PROBLEM DESCRIPTION → Copy the items word for word, from the first line through the line containing "(626, 348).", with that line included.
⟨
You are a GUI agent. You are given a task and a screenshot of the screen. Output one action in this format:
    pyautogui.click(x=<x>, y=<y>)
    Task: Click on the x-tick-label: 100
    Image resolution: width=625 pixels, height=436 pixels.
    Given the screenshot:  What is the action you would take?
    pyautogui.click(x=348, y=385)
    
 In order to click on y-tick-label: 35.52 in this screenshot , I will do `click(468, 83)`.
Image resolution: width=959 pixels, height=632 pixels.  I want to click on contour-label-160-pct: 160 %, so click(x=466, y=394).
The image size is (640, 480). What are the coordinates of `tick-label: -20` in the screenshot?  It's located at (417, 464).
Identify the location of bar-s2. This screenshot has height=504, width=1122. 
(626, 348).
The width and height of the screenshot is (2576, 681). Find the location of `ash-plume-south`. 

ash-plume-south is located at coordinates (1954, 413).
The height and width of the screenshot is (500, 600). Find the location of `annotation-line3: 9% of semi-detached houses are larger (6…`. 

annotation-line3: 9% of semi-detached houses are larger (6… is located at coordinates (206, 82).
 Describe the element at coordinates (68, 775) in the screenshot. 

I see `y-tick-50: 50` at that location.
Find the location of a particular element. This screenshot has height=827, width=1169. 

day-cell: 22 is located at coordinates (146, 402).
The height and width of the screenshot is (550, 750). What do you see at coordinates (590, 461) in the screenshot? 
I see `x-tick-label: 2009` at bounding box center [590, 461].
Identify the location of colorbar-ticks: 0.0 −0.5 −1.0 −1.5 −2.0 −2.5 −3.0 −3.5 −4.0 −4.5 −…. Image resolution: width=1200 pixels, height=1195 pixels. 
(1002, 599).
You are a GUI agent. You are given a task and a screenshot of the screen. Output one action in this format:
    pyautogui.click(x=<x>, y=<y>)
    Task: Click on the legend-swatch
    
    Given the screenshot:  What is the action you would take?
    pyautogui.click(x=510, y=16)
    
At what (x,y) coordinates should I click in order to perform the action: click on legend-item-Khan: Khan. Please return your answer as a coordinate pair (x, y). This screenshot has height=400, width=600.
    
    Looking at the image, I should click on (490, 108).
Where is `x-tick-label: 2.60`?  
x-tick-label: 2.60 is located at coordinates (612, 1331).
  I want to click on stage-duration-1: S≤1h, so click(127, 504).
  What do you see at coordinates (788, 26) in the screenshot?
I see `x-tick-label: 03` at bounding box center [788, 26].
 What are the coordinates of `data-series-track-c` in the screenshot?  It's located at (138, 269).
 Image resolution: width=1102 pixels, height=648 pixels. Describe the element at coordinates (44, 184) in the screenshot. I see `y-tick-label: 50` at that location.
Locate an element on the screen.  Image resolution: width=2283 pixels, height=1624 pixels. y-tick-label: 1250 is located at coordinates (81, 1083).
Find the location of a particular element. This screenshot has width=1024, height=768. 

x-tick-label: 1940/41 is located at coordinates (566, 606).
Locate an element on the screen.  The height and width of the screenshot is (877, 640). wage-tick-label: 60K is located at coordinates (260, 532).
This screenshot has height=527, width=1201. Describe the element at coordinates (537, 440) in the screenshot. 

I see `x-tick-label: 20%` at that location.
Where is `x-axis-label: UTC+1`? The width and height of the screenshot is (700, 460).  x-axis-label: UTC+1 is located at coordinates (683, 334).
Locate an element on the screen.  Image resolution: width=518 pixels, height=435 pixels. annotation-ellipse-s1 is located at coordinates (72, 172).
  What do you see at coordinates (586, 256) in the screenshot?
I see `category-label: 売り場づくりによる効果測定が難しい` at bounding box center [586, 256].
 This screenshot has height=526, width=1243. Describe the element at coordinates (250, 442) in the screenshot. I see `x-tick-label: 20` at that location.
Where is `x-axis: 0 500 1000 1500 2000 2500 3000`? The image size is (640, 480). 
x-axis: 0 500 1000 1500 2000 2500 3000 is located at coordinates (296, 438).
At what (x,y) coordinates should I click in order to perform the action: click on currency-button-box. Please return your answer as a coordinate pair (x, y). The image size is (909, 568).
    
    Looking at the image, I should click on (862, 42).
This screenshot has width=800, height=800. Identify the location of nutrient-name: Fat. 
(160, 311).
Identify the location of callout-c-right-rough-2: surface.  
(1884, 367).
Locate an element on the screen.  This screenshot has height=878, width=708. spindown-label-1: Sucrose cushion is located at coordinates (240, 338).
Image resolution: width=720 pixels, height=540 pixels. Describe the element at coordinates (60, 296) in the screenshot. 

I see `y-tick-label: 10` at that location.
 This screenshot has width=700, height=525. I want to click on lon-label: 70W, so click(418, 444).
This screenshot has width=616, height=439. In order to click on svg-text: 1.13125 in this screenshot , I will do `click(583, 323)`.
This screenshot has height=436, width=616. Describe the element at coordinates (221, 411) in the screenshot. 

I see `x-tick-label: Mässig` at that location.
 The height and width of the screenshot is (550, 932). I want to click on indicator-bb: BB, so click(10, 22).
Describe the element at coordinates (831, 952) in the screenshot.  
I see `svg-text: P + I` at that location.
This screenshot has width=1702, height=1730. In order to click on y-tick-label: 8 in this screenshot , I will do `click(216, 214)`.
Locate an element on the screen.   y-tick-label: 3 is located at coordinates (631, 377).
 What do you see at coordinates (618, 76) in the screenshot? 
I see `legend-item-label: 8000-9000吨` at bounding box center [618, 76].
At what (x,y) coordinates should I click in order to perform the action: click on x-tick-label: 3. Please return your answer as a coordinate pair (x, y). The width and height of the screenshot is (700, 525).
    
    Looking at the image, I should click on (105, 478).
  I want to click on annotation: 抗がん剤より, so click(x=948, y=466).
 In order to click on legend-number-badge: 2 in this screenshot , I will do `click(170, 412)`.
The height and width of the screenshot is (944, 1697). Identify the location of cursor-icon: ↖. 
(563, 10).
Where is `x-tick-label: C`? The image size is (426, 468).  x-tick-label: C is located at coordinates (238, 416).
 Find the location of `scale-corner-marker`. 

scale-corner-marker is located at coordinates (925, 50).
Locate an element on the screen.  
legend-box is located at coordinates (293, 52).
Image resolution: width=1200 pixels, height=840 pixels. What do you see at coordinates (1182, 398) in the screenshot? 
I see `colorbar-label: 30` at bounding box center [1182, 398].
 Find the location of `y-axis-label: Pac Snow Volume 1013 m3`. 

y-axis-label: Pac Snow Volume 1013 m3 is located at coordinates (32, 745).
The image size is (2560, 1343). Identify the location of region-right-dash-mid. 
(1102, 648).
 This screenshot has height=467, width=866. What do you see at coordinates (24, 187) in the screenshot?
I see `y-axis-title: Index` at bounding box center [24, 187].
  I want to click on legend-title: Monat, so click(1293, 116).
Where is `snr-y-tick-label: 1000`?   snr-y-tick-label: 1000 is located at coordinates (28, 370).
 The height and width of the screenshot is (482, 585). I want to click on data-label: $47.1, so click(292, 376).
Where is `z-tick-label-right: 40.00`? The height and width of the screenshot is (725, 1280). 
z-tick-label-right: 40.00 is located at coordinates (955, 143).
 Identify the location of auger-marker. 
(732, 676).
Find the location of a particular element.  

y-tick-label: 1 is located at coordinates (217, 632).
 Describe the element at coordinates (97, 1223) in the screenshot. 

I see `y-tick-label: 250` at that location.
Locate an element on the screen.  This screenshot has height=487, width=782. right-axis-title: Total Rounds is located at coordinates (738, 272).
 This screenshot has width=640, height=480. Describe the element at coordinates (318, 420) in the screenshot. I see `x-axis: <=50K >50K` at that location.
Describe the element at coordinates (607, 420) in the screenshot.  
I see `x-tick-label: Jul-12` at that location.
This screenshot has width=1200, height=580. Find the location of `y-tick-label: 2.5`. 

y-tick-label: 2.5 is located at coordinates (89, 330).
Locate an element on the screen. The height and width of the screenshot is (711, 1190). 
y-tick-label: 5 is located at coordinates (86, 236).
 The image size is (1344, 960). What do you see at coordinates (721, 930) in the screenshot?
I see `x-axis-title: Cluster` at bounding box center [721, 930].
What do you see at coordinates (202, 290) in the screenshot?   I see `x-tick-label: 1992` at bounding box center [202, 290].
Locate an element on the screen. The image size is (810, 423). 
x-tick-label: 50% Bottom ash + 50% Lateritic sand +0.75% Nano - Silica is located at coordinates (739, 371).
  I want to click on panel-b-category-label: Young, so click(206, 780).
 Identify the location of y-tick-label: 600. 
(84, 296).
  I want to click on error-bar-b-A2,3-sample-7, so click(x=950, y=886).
⟩
THE COMPLETED TASK →
You are a GUI agent. You are given a task and a screenshot of the screen. Output one action in this format:
    pyautogui.click(x=<x>, y=<y>)
    Task: Click on the x-tick-label: 100
    Image resolution: width=625 pixels, height=436 pixels.
    Given the screenshot:  What is the action you would take?
    pyautogui.click(x=348, y=385)
    
 In order to click on y-tick-label: 35.52 in this screenshot , I will do `click(468, 83)`.
Image resolution: width=959 pixels, height=632 pixels.  I want to click on contour-label-160-pct: 160 %, so click(x=466, y=394).
The image size is (640, 480). What are the coordinates of `tick-label: -20` in the screenshot?  It's located at (417, 464).
Identify the location of bar-s2. This screenshot has height=504, width=1122. 
(626, 348).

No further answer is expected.